Azure AD Join Single Sign-on Deployment Guides

Applies to

  • Windows 10
  • Azure Active Directory joined
  • Hybrid deployment

Windows Hello for Business combined with Azure Active Directory joined devices makes it easy for users to securely access cloud-based resources using a strong, two-factor credential. Some resources may remain on-premises as enterprises transition resources to the cloud and Azure AD joined devices may need to access these resources. With additional configurations to your current hybrid deployment, you can provide single sign-on to your on-premises resources for Azure Active Directory joined devices using Windows Hello for Business, using a key or a certificate.

Key vs. Certificate

Enterprises can use either a key or a certificate to provide single-sign on for on-premises resources. Both types of authentication provide the same security; one is not more secure than the other.

When using a key, the on-premises environment needs an adequate distribution of Windows Server 2016 domain controllers relative to your existing authentication and the number of users included in your Windows Hello for Business deployment. Read the Planning an adequate number of Windows Server 2016 Domain Controllers for Windows Hello for Business deployments to learn more.

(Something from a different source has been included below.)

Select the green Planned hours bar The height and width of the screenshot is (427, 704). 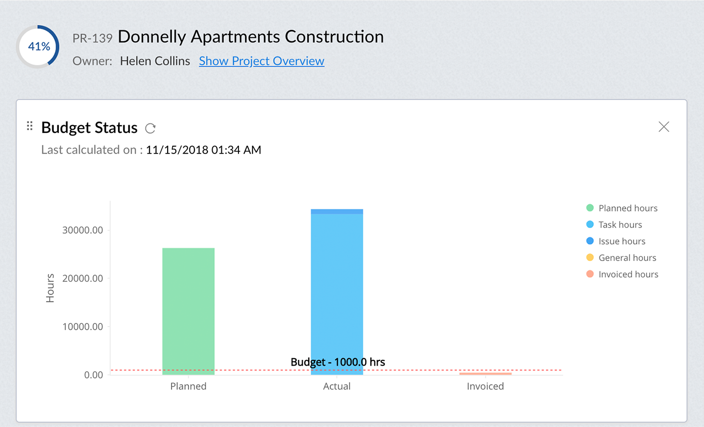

When using a certificate, the on-premises environment can use Windows Server 2008 R2 and later domain controllers, which removes the Windows Server 2016 domain controller requirement. However, single-sign on using a certificate requires additional infrastructure to issue a certificate when the user enrolls for Windows Hello for Business. Azure AD joined devices enroll certificates using Microsoft Intune or a compatible Mobile Device Management (MDM). Microsoft Intune and Windows Hello for Business use the Network Device Enrollment Services (NDES) role and support Microsoft Intune connector.

To deploy single sign-on for Azure AD joined devices using keys, read and follow Configure Azure AD joined devices for On-premises Single-Sign On using Windows Hello for Business. To deploy single sign-on for Azure AD joined devices using certificates, read and follow Configure Azure AD joined devices for On-premises Single-Sign On using Windows Hello for Business and then Using Certificates for AADJ On-premises Single-sign On.